Herman dan Amanda mulai gelisah karena sejak tadi malam hanya tertidur sejenak di taman alun-alun. Sedangkan Alaksolan yang ditunggu-tunggu belum datang pula menemuinya.

Dihubungi oleh Amanda lewat HP, tidak pernah diangkat oleh Alaksolan.

"Mungkin gangguan jaringan?" kata Herman sambil mengamati smartphone made in Osiris di tangan Amanda yang bentuknya oval sebesar sabun mandi.

"Memangnya di dunia kita ..." ejek Amanda.

Smartphone mirip sabun mandi ini berwarna hijau dan terbuat dari logam, tetapi transparan dan tanpa tombol apapun. Untuk mengaktifkan, tinggal disentuh lalu muncul ikon-ikon berupa cahaya sesuai fungsi masing-masing.

"Tapi ini jelas Alaksolan tidak mengangkatnya. Dia lagi sibuk sekali mungkin."

Lalu perhatian Herman beralih ke tempat lain.

"Lihat!" tunjuk Herman. "Sepertinya itu Pemuka utama yang akan memimpin puja untuk dewa matahari, Amun Re."

Mereka melihat Sang Pemuka mengenakan jubah sambil memegang tongkat dit angan kanan dan sebuah kalung rosario di sebalah kiri.
Mulai dari hiasan ular diatas kepala, kalung, gelang yang melingkar kedua lengannya, juga sabuk, semua dari emas dengan taburan permata berwarna warni.

Sang pemuka naik ke podium dan mengangkat tongkat tinggi-tinggi, lalu perlahan musik menjadi pelan.
Semua perhatian sekarang ke arah Sang Pemuka Utama menunggu apa yang akan dilakukan selanjutnya.

Pemuka berdiri di atas podium sejajar dengan Sphinx menghadapkan badan ke arah matahari yang sebentar lagi terbit.
Piramida Khufu dan piramida-piramida lainnya yang lebih kecil berada di latar belakangnya.

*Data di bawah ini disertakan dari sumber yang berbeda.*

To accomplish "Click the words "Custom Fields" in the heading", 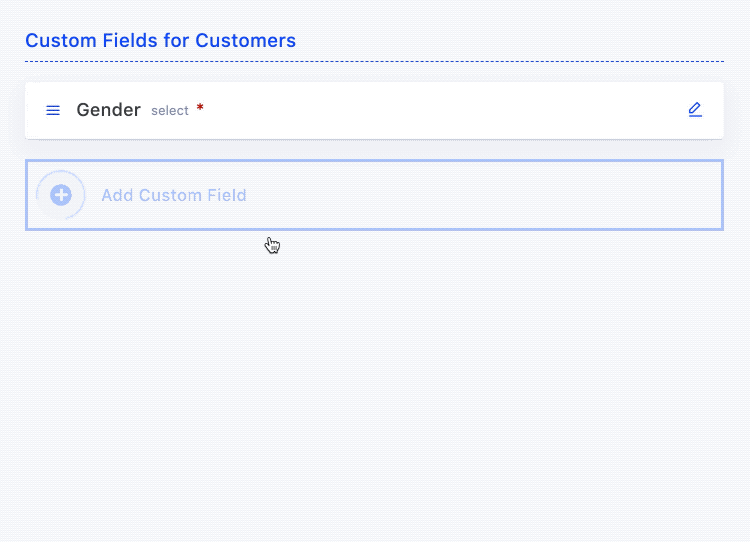I will tap(91, 41).
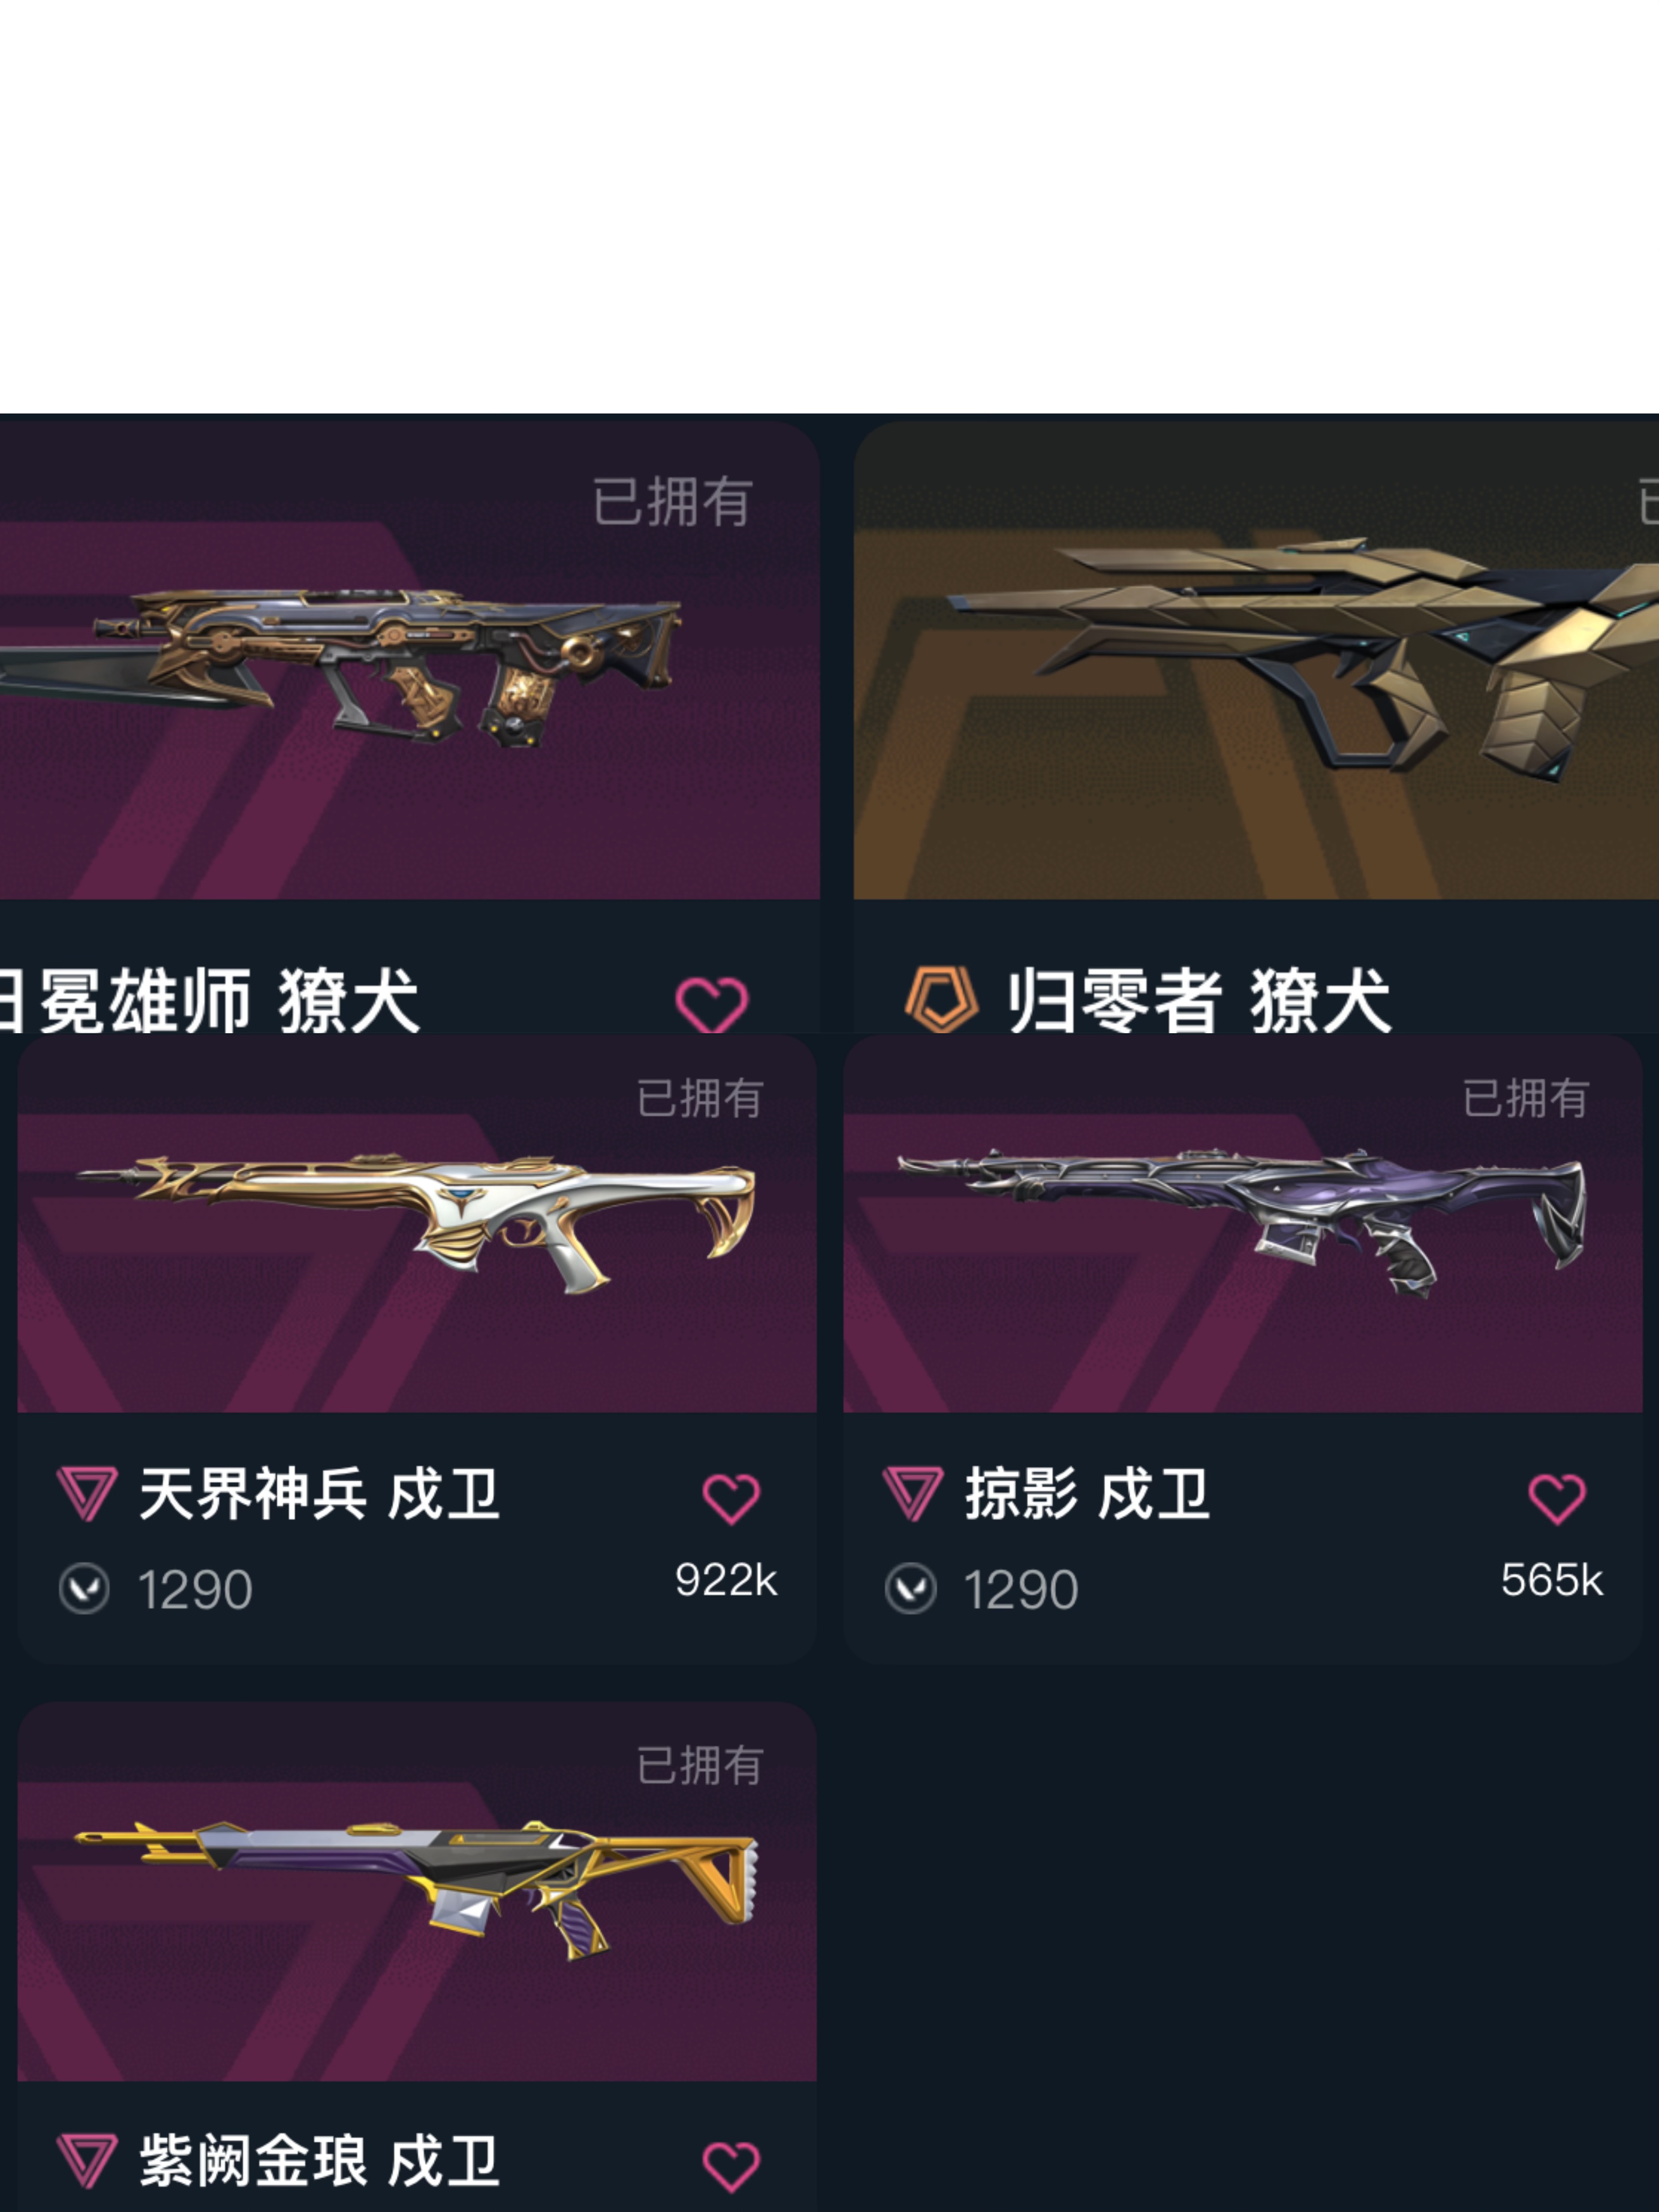Click the pink triangle tier icon of 天界神兵
The height and width of the screenshot is (2212, 1659).
[x=87, y=1493]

"Amun Re! Kami bersama putramu, Anubis, dan kami anak-anakmu," kata Sang Pendeta mulai membuka acara puncak. "Pagi hari ini kami berkumpul di tanah para Dewa untuk mempersembahkan puja untukmu."

"Puja puja kami persembahkan untukmu karena berkat kemurahan hatimu selama ini Engkau berikan cahayamu untuk kehidupan kami yang abadi."

Matahari mulai menampakan diri. Di ufuk timur bergerak muncul bulat sempurna.
Cahayanya mulai bersinar terang dan menimbulkan bayangan memanjang membasuh wajah Anubis dari embun pagi.

Serentak para pendeta-pendeta pengiring yang berdiri di teras bawah podium mengangkat tongkat masing-masing.

"Amun Re, sinar kehidupan!" seru mereka serentak menyambut Dewa yang telah menampakkan diri hari ini. "Berkati kami, anak-anakmu."

Langit sudah terang sepenuhnya, namun sang pemuka utama rupanya belum sampai pada acara penutup karena masih mengangkat tongkatnya menunggu sebuah momen.

Tetapi, tanpa disangka-sangka oleh semua, tiba-tiba langit berubah lebih terang daripada cahaya yang berasal dari matahari.

Semua mata terpaku memandang ke atas sampai terheran-heran karena tidak tahu apa yang terjadi?

Lalu disusul datang suara bergemuruh dari angkasa. Suara semakin lama semakin keras seolah-olah langit akan runtuh.

Cahaya dari langit semakin kuat dan menyilaukan mata sehingga orang tidak kuat memandang langsung ke atas.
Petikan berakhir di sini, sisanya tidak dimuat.